#12,956
Although largely overshadowed the past couple of years by the globe-trotting dual threat from HPAI H5N8 and H5N6, along with China's ominous array of evolving LPAI and HPAI H7N9 viruses, venerable H5N1 - the OG of the bird flu world - has been around for two decades, has killed more than 450 people, and remains endemic in several parts of the world.
Today, the sharp-eyed newshounds on FluTrackers (h/t Commonground) have picked up media reports of a fresh H5N1 outbreak in east-central Cambodia (see Cambodia: Bird Flu Returns in Poultry (Media Report)).The last report out of Cambodia came in January of this year (see OIE Notification), and while bird flu activity has been slow there the past few years, Cambodia has the 4th highest total of H5N1 human infections and deaths (56/37) globally - with the bulk of those cases recorded between 2012 and 2014.
Reporting, testing, and surveillance are limited in this part of the world, and so these numbers are likely under counts.First a sample of today's reportage, then I'll be back with a postscript.
December 9, 2017
Bird flu outbreak in Kampong Cham
Ros Chanveasna / Khmer Times Share:
Ducks hang at a farm on the outskirts of Phnom Penh. Thousands of ducks were culled in November 2015 after many became sick from a mysterious illness. Reuters
The Ministry of Agriculture, Forestry and Fisheries has reported that in early December the bird flu (H5N1 virus) appeared in Kampong Cham province. The ministry informed Prime Minister Hun Sen on Friday, of the outbreak.

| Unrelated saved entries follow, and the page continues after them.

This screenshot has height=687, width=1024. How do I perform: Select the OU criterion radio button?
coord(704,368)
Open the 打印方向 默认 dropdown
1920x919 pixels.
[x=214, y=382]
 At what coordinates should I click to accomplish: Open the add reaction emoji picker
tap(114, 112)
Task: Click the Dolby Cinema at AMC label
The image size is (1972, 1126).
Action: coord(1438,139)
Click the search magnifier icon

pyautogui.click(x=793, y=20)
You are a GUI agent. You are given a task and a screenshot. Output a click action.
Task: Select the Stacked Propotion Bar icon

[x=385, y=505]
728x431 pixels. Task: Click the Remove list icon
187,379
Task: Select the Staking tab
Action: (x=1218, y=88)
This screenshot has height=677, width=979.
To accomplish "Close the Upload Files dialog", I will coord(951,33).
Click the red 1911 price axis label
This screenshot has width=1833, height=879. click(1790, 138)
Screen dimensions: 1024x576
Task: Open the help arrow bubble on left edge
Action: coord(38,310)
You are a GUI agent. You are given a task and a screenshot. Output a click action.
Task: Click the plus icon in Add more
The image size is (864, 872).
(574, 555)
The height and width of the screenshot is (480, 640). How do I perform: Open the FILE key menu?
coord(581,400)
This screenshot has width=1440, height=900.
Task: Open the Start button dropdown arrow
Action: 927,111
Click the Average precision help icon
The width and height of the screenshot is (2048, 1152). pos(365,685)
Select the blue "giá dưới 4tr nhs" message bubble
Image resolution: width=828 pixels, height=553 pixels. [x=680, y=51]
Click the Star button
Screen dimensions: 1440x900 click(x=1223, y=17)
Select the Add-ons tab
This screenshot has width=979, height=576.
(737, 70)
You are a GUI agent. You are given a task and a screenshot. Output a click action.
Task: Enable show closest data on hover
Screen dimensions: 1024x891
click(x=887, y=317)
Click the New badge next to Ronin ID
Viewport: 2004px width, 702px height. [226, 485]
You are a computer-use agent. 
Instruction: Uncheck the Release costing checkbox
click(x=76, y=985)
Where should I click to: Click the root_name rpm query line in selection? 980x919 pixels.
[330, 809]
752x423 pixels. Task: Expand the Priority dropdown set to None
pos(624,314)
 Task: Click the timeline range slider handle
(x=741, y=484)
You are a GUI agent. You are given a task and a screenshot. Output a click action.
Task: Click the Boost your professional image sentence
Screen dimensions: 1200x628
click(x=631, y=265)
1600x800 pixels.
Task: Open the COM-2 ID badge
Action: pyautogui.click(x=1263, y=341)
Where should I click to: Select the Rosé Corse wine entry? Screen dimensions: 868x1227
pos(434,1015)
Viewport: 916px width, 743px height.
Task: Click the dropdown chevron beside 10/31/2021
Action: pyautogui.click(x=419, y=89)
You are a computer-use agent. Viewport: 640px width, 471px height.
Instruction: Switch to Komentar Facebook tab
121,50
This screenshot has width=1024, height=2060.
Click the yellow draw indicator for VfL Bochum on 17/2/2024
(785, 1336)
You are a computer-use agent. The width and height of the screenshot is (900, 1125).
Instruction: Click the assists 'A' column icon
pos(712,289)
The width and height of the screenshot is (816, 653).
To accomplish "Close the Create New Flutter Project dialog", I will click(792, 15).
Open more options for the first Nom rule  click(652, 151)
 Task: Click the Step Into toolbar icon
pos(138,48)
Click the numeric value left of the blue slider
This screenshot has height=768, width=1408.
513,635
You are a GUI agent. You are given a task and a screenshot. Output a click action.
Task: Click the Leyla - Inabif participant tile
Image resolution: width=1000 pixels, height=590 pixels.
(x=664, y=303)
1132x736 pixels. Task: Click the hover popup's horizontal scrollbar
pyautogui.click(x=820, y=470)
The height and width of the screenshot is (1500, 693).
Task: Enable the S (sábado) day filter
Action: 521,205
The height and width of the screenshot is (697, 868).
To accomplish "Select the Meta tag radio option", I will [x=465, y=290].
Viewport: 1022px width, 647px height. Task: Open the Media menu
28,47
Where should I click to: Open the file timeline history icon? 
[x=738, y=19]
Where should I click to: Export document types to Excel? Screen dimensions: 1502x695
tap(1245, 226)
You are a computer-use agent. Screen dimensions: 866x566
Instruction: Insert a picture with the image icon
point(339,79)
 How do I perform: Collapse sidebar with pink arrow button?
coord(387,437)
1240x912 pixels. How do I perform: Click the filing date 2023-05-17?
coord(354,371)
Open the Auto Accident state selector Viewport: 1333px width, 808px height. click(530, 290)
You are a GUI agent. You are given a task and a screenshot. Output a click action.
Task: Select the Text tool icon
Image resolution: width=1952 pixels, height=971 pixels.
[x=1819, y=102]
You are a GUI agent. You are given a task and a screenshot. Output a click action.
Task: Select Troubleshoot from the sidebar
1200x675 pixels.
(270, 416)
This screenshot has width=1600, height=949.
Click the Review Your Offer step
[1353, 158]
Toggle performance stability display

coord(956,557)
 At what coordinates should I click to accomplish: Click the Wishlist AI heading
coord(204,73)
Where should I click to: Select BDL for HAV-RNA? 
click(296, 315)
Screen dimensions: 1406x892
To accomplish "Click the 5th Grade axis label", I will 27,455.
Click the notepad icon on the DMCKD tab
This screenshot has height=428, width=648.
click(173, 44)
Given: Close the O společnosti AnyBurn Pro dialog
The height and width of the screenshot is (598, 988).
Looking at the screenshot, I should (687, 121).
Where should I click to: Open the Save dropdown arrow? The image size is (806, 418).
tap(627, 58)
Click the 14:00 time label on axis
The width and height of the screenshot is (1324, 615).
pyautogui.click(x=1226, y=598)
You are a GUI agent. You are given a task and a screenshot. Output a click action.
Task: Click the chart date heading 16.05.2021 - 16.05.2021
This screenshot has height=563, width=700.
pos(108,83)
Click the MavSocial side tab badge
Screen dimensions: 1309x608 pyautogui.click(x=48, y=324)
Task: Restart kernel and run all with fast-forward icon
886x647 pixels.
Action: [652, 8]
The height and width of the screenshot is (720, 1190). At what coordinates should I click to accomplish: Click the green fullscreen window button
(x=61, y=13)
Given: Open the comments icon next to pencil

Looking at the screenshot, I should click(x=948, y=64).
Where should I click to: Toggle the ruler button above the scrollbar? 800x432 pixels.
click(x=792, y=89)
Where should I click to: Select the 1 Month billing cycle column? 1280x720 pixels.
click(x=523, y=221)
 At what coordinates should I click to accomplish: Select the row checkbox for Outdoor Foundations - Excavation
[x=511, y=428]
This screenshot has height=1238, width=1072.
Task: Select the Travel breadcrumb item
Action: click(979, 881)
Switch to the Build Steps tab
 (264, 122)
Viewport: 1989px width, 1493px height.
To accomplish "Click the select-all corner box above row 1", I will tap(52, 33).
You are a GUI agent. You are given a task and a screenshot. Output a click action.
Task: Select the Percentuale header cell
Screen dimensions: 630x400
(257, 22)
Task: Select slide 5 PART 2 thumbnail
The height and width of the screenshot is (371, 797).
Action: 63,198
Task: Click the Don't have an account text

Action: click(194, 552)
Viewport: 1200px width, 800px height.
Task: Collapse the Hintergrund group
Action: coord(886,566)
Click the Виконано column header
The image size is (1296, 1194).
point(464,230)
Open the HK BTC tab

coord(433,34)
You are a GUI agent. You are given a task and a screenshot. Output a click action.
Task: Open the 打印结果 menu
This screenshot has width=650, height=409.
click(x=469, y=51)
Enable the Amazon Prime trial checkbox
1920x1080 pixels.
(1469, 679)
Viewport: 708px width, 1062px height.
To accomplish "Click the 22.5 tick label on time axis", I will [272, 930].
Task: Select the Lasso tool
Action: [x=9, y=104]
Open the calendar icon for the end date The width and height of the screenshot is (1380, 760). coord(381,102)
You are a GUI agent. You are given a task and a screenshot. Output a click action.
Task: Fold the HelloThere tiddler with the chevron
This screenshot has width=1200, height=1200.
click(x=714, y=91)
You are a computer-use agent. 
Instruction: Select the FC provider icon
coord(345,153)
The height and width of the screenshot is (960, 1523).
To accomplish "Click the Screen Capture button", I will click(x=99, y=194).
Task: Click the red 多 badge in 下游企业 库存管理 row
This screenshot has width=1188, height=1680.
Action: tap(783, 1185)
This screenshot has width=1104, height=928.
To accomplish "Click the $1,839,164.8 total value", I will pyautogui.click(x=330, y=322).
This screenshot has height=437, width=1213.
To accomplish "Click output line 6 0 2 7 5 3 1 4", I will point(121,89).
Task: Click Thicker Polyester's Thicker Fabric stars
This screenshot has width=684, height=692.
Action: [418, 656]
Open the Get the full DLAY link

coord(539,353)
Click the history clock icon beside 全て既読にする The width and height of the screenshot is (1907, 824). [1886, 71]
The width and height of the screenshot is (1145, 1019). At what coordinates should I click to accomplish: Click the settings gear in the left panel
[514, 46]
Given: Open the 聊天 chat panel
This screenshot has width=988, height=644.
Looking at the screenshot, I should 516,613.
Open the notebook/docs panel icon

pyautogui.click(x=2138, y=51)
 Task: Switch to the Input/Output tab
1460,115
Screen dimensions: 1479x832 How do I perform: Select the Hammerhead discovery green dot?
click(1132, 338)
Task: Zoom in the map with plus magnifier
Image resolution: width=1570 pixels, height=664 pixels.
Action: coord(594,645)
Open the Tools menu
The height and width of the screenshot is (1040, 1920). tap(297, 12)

Prey Chor district’s Trapaeng Preah commune was hardest hit, with some 200 chickens perishing.
After the alert from local authorities, the ministry immediately dispatched experts to inspect the site in Trapaeng Preah, and they took away two dead chickens to be sent to a laboratory in Phnom Penh.
“The tests on Wednesday [Dec. 6] confirmed that those chickens had contracted the avian influenza H5N1,” the lab report said.
(Continue . . .)
This is a seemingly small, probably inconsequential report of a local event in a very remote part of the world - and as such is not the sort of thing most people would even notice. Like so many other reports we see like this, it will probably fade from memory in a matter of days.
But every so often, a seemingly insignificant news item signals the start of a much bigger event. Often we only realize the significance of these items in retrospect.While I try to blog those infectious disease stories I think are important, I can only cover a small percentage of the daily wealth of information that comes over the transom. For every blog I write, there are probably 10 or 20 potentially newsworthy stories I take a pass on.
Luckily, I'm not alone in this endeavor.Crof blogs on a variety of infectious disease and societal issues every day while CIDRAP News provides both terrific long form articles and news briefs 5 days each week.
The bulk of the flu news gathering, however, is being done quietly by a group of volunteer newshounds at FluTrackers, who gather and collate infectious disease information - both important and obscure - from every corner of the globe.
Their members are an eclectic group - ranging from knowledgeable lay people to research professionals - who reside in the United States, Europe, Australia/NZ, and Asia. They speak and write in multiple languages, work in different time zones, and many of them have been doing this unsung work for more than a decade.While I hope my blog provides context, and details on the `big' stories of the day - if you want to see the big picture - you really need to be a regular visitor to FluTrackers. Everything you read might not seem important at the time, but in retrospect, those puzzle pieces can often prove to be important tipping points.
Hopefully, if you are not a regular visitor, I've piqued your interest enough that you'll make the FT repository a daily stop. Just click the Latest Activity button.As I've stated before, I couldn't do what I do with this blog if it were not for the efforts of Sharon Sanders and her team at FT. They not only provide me with leads for many of my daily blogs, they free me up to do the more in-depth style of writing I enjoy.
I strongly suspect, whoever ends up writing the history of the next pandemic, will find everything they need to know about how and when it began had been posted the FluTrackers site before the first official alarms were raised.